2. Description of the Background Art

It is known with cable stayed bridges to load-transmittingly connect the inclined cables with the pylon, with the inclined cables extending at an angle to one another and with which the roadway pillar is stayed against the pylon and which are primarily comprised of a bundle of individual elements, for example, steel wire strands. This for one can be accomplished with the stays coming from different directions all converging to the pylon to be anchored there, at times in a crisscross fashion; this requires a plurality of anchoring devices.
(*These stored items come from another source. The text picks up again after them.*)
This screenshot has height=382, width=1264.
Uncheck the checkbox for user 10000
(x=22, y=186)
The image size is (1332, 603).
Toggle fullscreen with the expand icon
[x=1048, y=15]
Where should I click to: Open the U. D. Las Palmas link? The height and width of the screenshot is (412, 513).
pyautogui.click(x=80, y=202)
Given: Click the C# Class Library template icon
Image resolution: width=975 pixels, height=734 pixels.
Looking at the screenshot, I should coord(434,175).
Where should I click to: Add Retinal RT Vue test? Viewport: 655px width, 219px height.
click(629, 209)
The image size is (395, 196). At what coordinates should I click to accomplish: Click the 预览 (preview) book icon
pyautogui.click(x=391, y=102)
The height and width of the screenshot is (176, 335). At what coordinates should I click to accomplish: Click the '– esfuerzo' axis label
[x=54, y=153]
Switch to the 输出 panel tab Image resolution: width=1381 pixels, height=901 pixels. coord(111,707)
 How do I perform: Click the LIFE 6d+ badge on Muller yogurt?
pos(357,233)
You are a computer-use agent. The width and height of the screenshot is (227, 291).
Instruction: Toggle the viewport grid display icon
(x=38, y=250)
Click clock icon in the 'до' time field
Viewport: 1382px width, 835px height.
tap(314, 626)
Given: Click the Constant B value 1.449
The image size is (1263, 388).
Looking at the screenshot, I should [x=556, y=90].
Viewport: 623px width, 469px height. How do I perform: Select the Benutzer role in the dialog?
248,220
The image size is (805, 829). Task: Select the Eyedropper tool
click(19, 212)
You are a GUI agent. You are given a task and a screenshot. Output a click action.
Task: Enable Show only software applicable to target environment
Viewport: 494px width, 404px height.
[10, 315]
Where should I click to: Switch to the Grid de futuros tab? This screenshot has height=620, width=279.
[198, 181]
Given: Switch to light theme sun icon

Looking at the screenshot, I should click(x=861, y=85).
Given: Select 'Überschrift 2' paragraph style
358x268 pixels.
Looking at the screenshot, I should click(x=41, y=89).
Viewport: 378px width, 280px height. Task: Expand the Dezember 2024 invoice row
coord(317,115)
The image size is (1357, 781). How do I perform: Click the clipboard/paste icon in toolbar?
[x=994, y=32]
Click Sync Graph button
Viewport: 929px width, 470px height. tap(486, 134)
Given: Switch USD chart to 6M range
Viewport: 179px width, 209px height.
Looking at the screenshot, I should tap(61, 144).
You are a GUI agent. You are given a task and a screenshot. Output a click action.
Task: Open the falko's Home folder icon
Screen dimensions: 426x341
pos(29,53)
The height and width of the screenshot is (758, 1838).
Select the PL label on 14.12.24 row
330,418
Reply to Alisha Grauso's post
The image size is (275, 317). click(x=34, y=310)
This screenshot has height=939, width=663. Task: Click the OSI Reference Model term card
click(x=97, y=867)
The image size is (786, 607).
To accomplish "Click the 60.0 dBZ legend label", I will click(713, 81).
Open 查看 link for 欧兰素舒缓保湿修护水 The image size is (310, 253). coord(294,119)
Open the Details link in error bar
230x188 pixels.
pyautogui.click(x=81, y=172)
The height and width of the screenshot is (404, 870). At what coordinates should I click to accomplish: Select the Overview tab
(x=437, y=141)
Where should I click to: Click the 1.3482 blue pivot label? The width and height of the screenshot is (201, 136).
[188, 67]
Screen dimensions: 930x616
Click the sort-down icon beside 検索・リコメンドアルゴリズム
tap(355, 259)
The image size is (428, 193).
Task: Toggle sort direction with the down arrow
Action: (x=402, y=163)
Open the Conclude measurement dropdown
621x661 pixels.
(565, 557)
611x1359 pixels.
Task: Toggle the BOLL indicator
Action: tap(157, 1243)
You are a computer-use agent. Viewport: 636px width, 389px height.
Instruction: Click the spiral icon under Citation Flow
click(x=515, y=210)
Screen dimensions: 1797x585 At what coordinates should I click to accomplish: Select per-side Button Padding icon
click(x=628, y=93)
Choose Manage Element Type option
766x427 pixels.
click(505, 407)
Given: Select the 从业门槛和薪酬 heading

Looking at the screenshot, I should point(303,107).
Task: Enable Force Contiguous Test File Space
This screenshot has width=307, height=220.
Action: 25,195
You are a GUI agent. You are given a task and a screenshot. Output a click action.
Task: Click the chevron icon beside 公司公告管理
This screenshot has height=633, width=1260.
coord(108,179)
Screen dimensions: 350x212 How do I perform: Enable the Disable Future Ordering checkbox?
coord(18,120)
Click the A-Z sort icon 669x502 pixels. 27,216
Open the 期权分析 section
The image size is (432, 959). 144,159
Another option is to run the stays over the pylon in a saddle-like fashion, whereby the load-bearing forces extending at a right angle to the stay cable axis are transferred via the saddle to the pylon.

If such an inclined cable is damaged, for example, by the presence of corrosion on the steel tension members, there must be the possibility to replace such an inclined cable. In a conventional solution, a saddle-shaped canal is formed in the pylon for this purpose, into each of which one inclined cable can be inserted (DE 88 10 423 U). The lower area of the canal is comprised of a half tube forming a support trough with a saddle bearing at the vertex, where a saddle pipe sheathing the bundle of individual tension members in this area can be locked into place to avoid longitudinal offset. This is done with a bearing sleeve that is arranged in the vertex of the reversing point along the support trough, which is fitted with a bearing ring that is attached to the saddle pipe.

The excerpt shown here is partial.